Although local authorities in England were yesterday handed a multi-year settlement of an estimated average real terms increase of three per cent a year, this will depend on them increasing council tax by three per cent a year, and there was no new money for social care following the much-criticised reforms announced last month by the prime minister.
Cllr David Fothergill, chair of the Local Government Association’s community wellbeing board, said: “Social care has been on the frontline throughout the pandemic and it is disappointing that no additional funding to address existing pressures on care and support have been provided.”
Probably the most unexpected of Sunak’s announcements was a cut in the universal credit (UC) “taper rate” from 63p to 55p.
This will mean that a claimant’s UC payment will be reduced by 55p, rather than 63p, for every £1 they earn above their work allowance.
The government will also increase the work allowance – the amount that households with children or a member with “limited capability for work” can earn before their UC award begins to be reduced – by £500 a year.
Sunak said that nearly two million families would keep, on average, an extra £1,000 a year as a result of these UC measures.
He also announced a rise in the National Living Wage from £8.91 an hour to £9.50 from April 2022.
But Inclusion London pointed out that, although the cut in the UC taper rate was “welcome news”, disabled people who are out of work will not benefit.
Sunak failed to reverse the decision to end – earlier this month – the temporary £20-a-week “uplift” that was handed to all universal credit claimants at the start of the pandemic.
Disabled campaigners said the budget was – again – focusing government support on those in work, while those who are not working, or cannot work, including many disabled people, face continuing rises in the cost of living with no such government support.

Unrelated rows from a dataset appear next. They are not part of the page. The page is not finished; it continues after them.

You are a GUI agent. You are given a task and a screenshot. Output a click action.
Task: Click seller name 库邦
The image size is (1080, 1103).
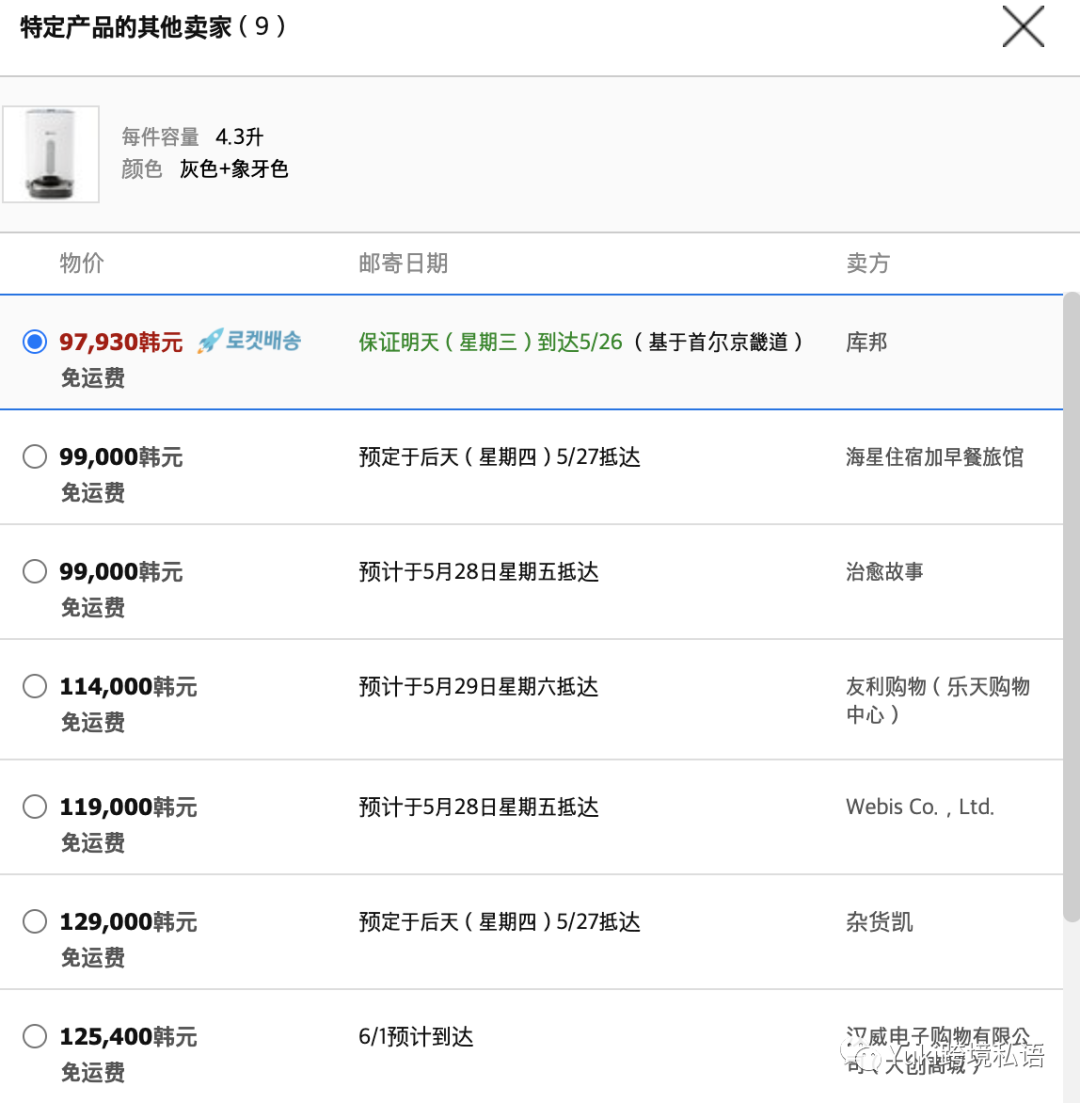pos(866,342)
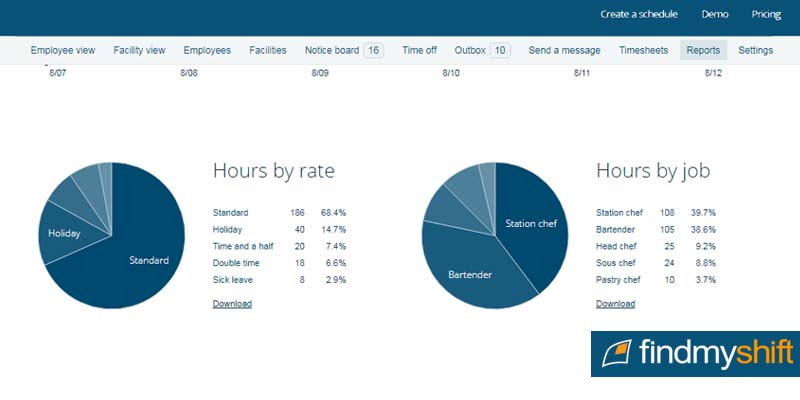
Task: Select the Time off tab
Action: coord(419,50)
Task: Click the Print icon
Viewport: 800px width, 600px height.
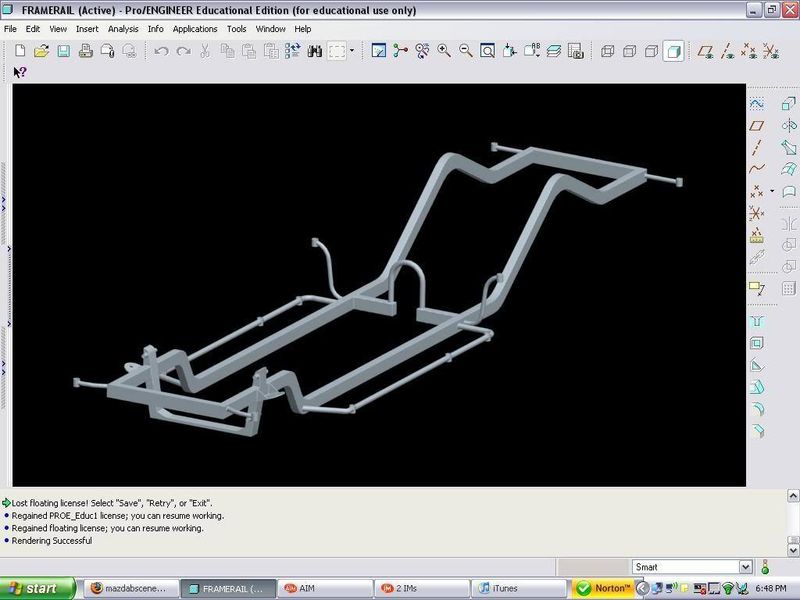Action: pos(84,50)
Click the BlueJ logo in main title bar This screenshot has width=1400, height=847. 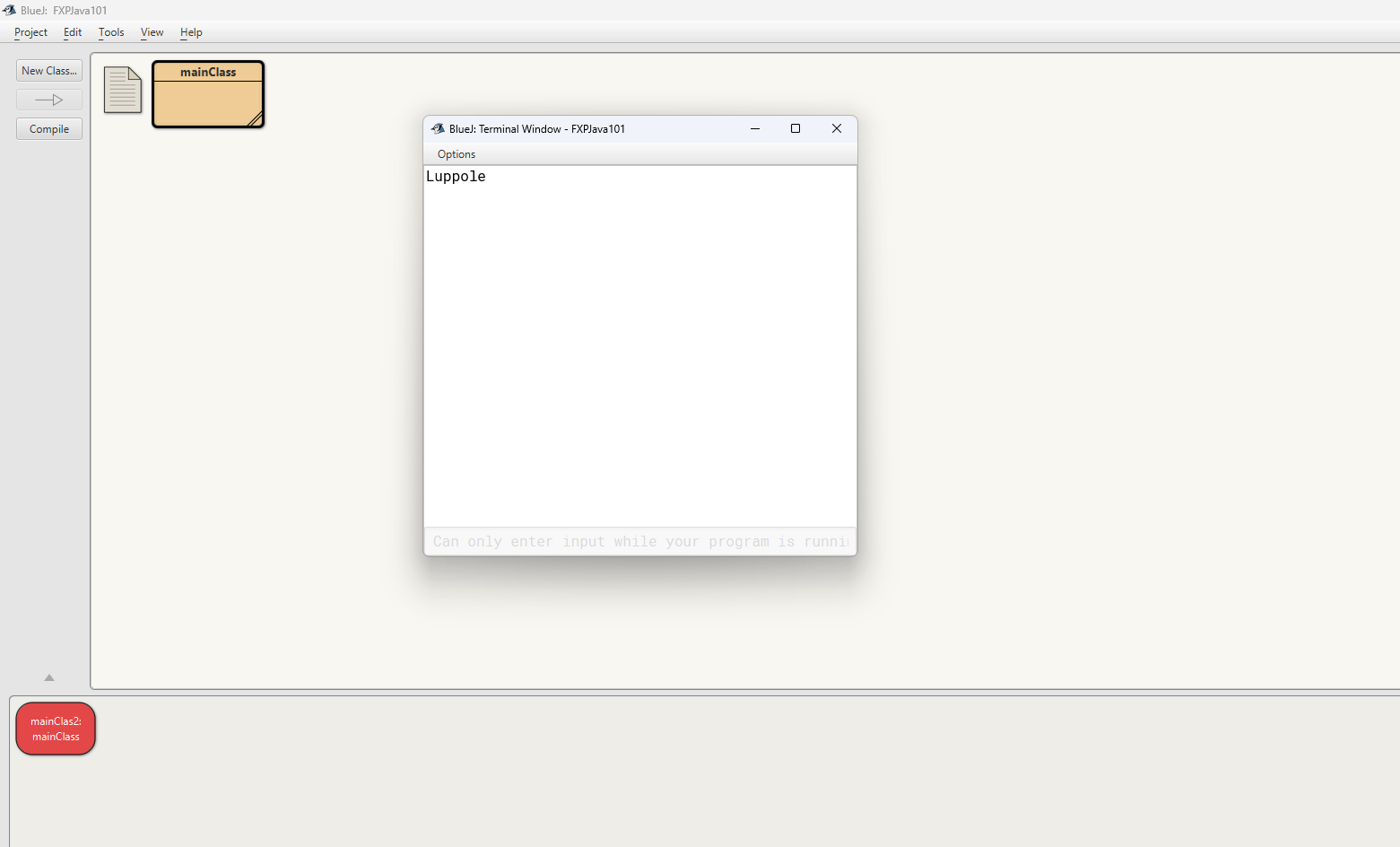[9, 10]
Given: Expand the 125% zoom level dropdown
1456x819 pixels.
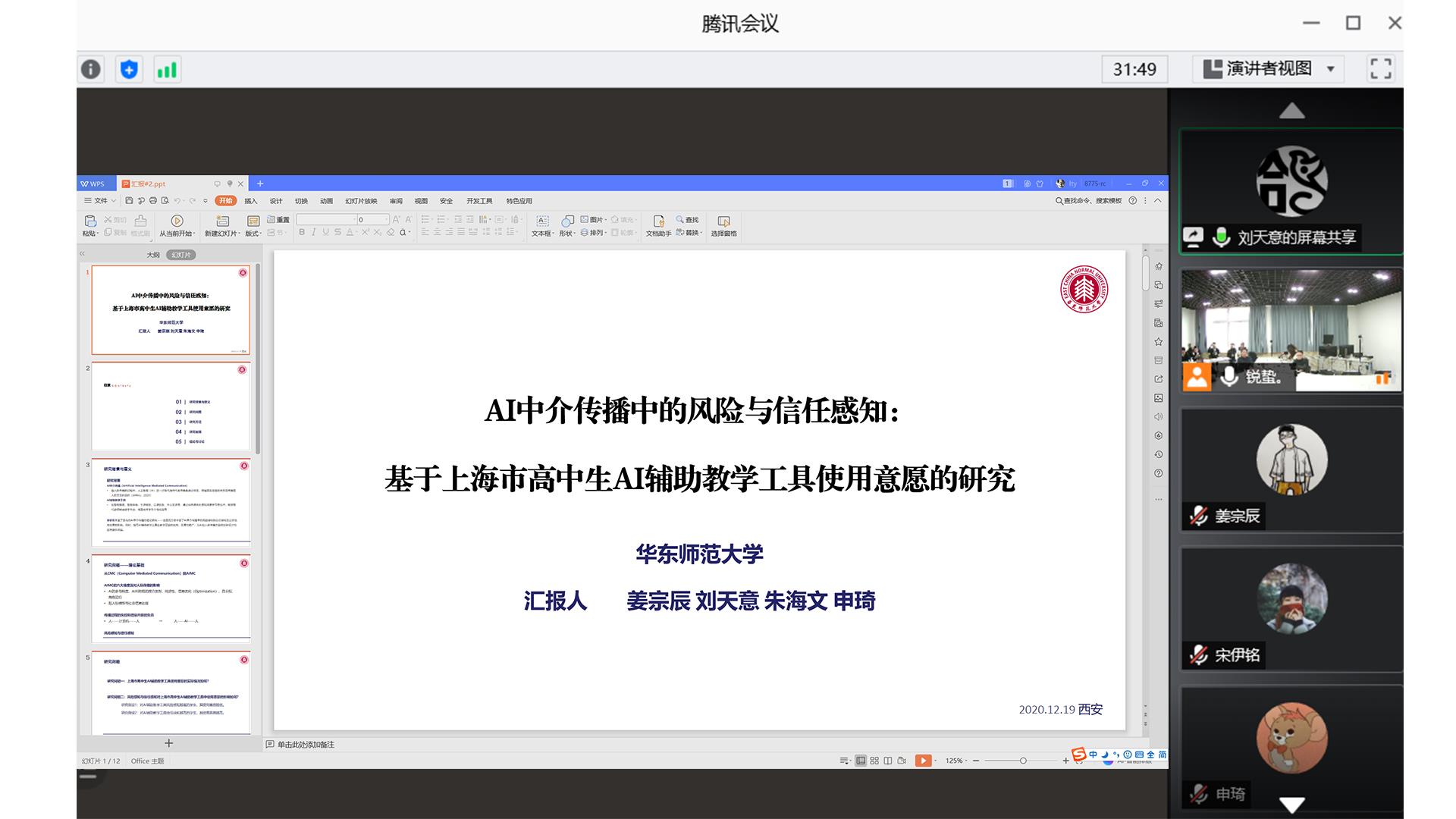Looking at the screenshot, I should click(x=957, y=761).

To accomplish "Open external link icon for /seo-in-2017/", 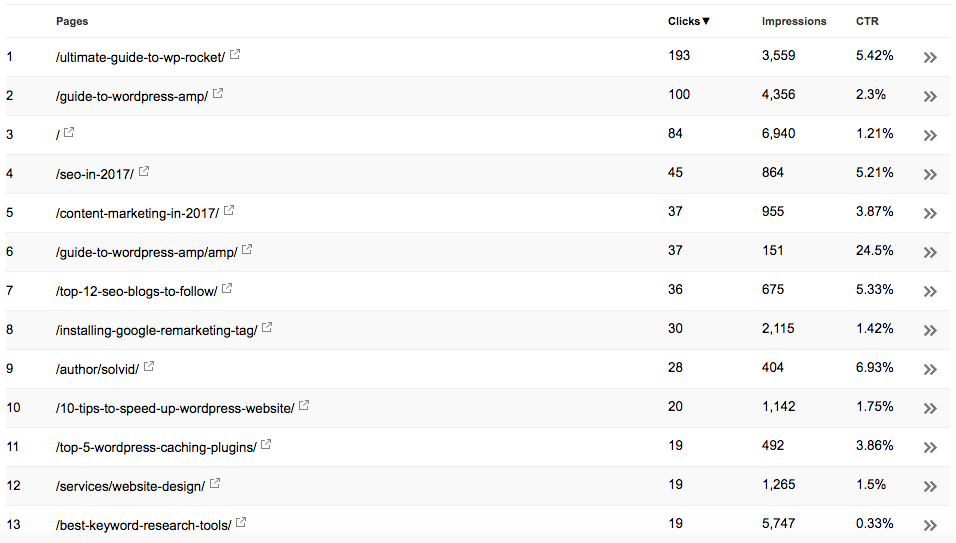I will coord(144,172).
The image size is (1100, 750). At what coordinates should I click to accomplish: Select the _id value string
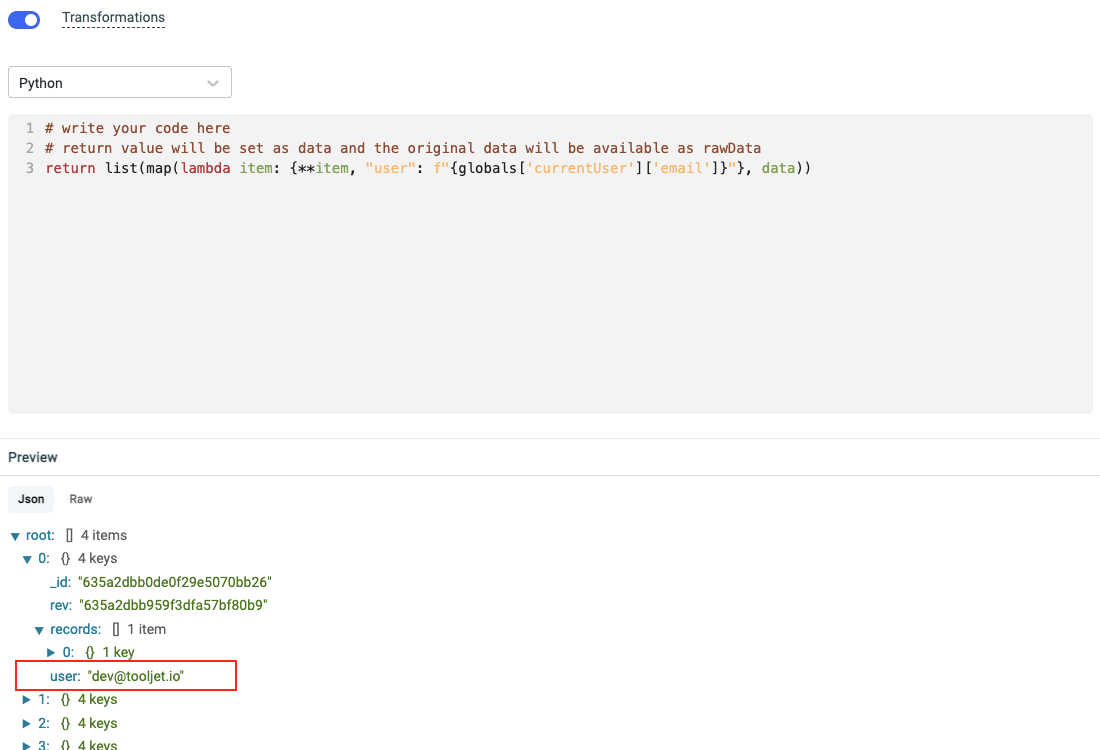pyautogui.click(x=175, y=582)
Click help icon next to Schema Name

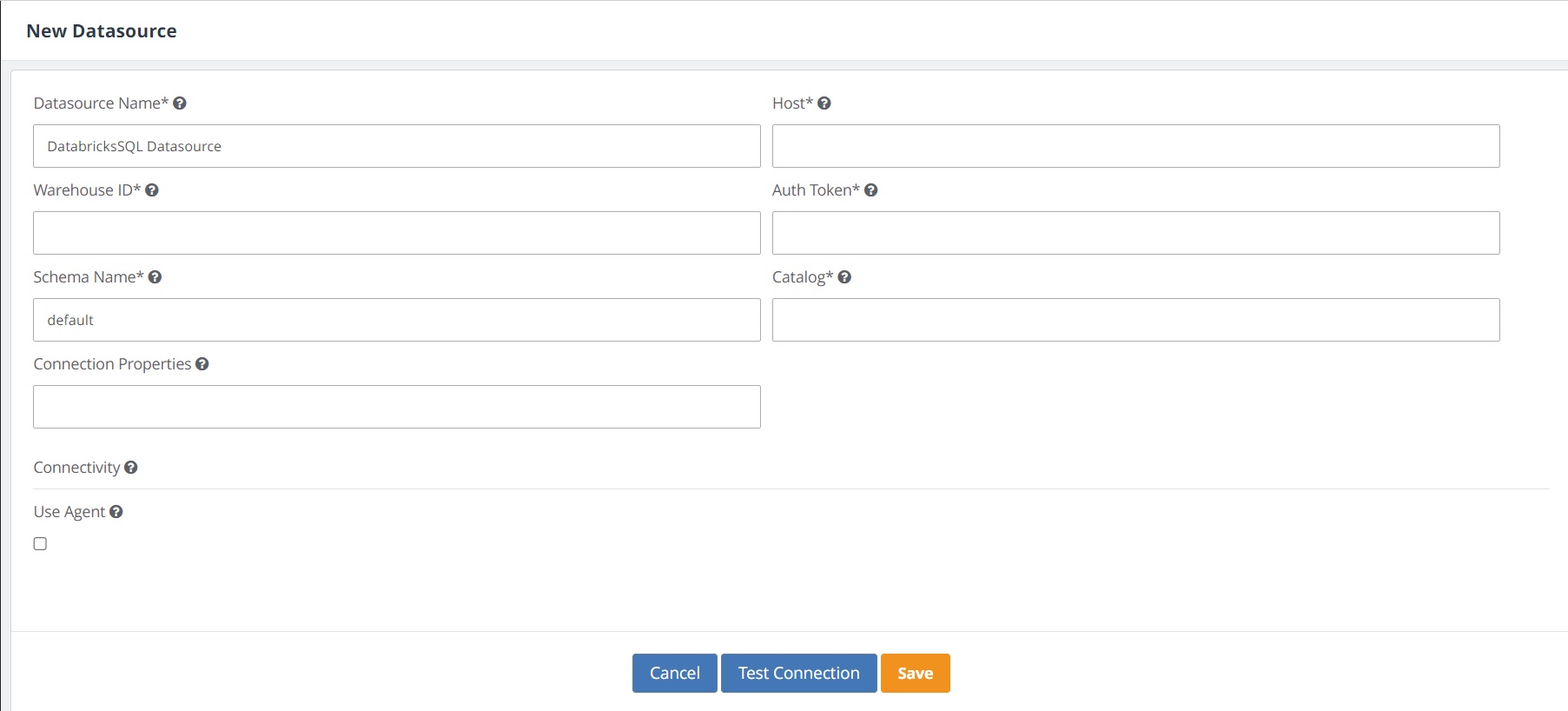(155, 277)
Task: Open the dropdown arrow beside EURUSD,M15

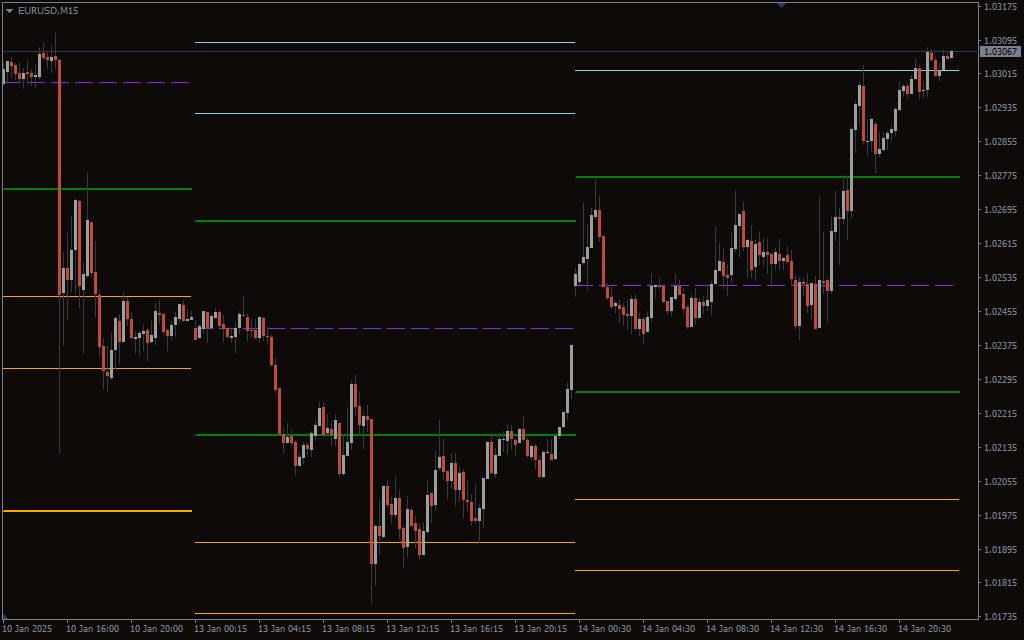Action: click(x=9, y=10)
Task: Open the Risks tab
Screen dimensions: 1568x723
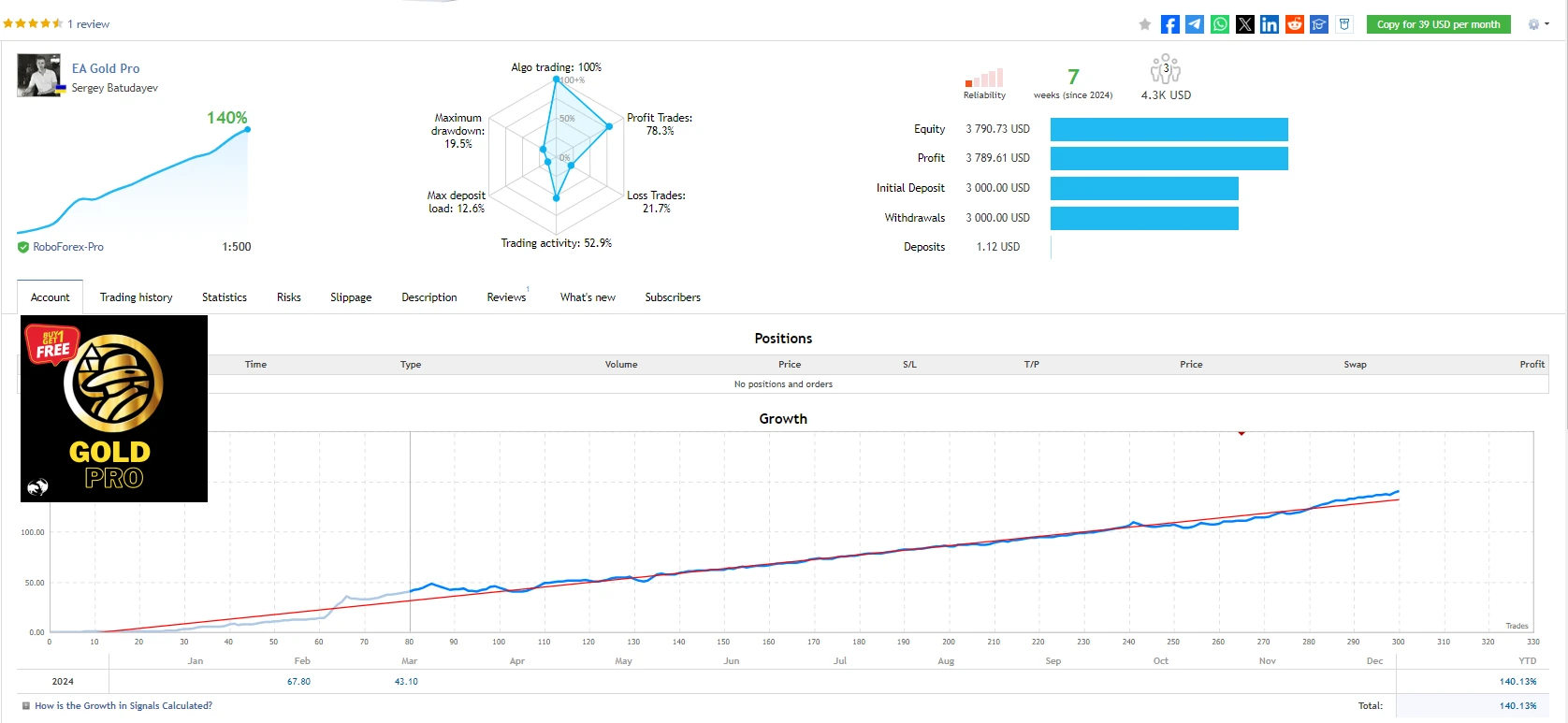Action: click(x=288, y=297)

Disabled campaigner Kaliya Franklin, who was a leading member of the grassroots Spartacus Network that researched issues on disability and social security, said on Twitter this morning: “Sunak is too slick to say ‘on yer bike’ but his actions are all about creating such desperate poverty that it forces people into work. And to move.
“Without any recognition of the millions not expected to work because they are caring for young children, sick or disabled.”